The ruling pushed the matter to Congress.
”As the administration made clear last week, there is no excuse for any state or locality not to promptly deploy the resources that Congress appropriated to meet the critical need of so many Americans,” White House press secretary Jen Psaki said in a statement.
“This assistance provides the funding to pay landlords current and back rent so tenants can remain in their homes or apartments, not be evicted. No one in America should be evicted when federal funds are available, in the hands of state and local government, to pay back rent due,” it said.
The White House said it encouraged the CDC on Sunday to extend the moratorium using executive action.
But “to date, CDC Director Rochelle Walensky has been unable to find legal authority for a new, targeted eviction moratorium,” the statement said, adding that the administration is still searching for legal solutions.
The funds were included in the coronavirus relief act passed last December and the American Rescue Plan approved in March.
“We have to really just call a spade a spade — we cannot in good faith blame the Republican Party when House Democrats have a majority,” she said Sunday on CNN’s “State of the Union.”
The White House has been under pressure from House Speaker Nancy Pelosi and members of Congress’ far-left “Squad” members to extend the eviction moratorium.
Rep. Alexandria Ocasio-Cortez slammed the White House and her Democratic colleagues for failing to extend the ban.
The Bronx Democrat urged leadership to reconvene the House to take care of the moratorium.
“The fact of the matter is that the problem is here, the House should reconvene and call this vote and extend the moratorium,” AOC said. “There’s about 11 million people that are behind on their rent at risk of eviction.

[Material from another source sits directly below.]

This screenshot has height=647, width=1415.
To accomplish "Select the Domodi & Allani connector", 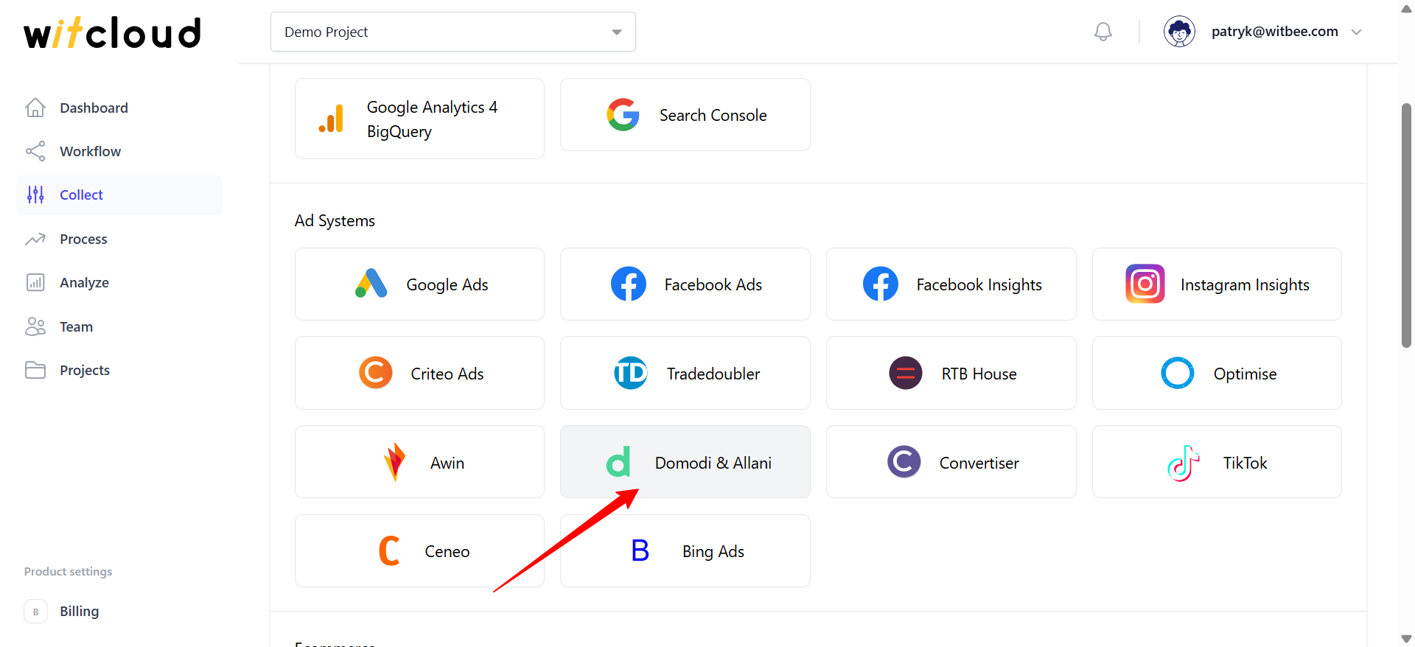I will click(x=685, y=462).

That’s one out of every six renters in the United States.”
Pelosi said it was “unfathomable” that about 3.6 million Americans could be tossed from their homes during the coronavirus pandemic, and members of “The Squad” camped out on the Capitol steps over the weekend to press the White House to extend the ban.
Democratic congressional leaders said it was up to the president to act after Congress left for August recess after failing to pass legislation over the weekend to extend it.
“It is clear that the Senate is not able to [extend the ban], and any legislation in the House, therefore, will not be sufficient,” Pelosi wrote in a letter to the White House. “Action is needed, and it must come from the administration.”
Pelosi urged the administration to extend the ban until Oct. 18, giving the government time to distribute $47 billion in congressionally approved housing assistance to renters and landlords.
The CDC announced the moratorium during the pandemic to protect millions of renters and homeowners.
But the Supreme Court ruled in June that the CDC overstepped its authority and said it is up to Congress, not the president, to extend the protections.
The court also set the July 31 deadline for the ban to expire.
The White House didn’t challenge the ruling and waited until late last week to push Congress to legislate a solution.
”In light of the Supreme Court’s ruling, the president calls on Congress to extend the eviction moratorium to protect such vulnerable renters and their families without delay,” White House Press Secretary Jen Psaki said in a statement last Thursday.
Rep. Cori Bush (D-Mo.) tweeted on Monday that she is still camped out on the Capitol steps.
”5 AM. This morning felt cold, like the wind was blowing straight through my sleeping bag. Since Friday — when some colleagues chose early vacation over voting to prevent evictions — we’ve been at the Capitol,” she said in the post.
“It’s an eviction emergency. Our people need an eviction moratorium. Now.”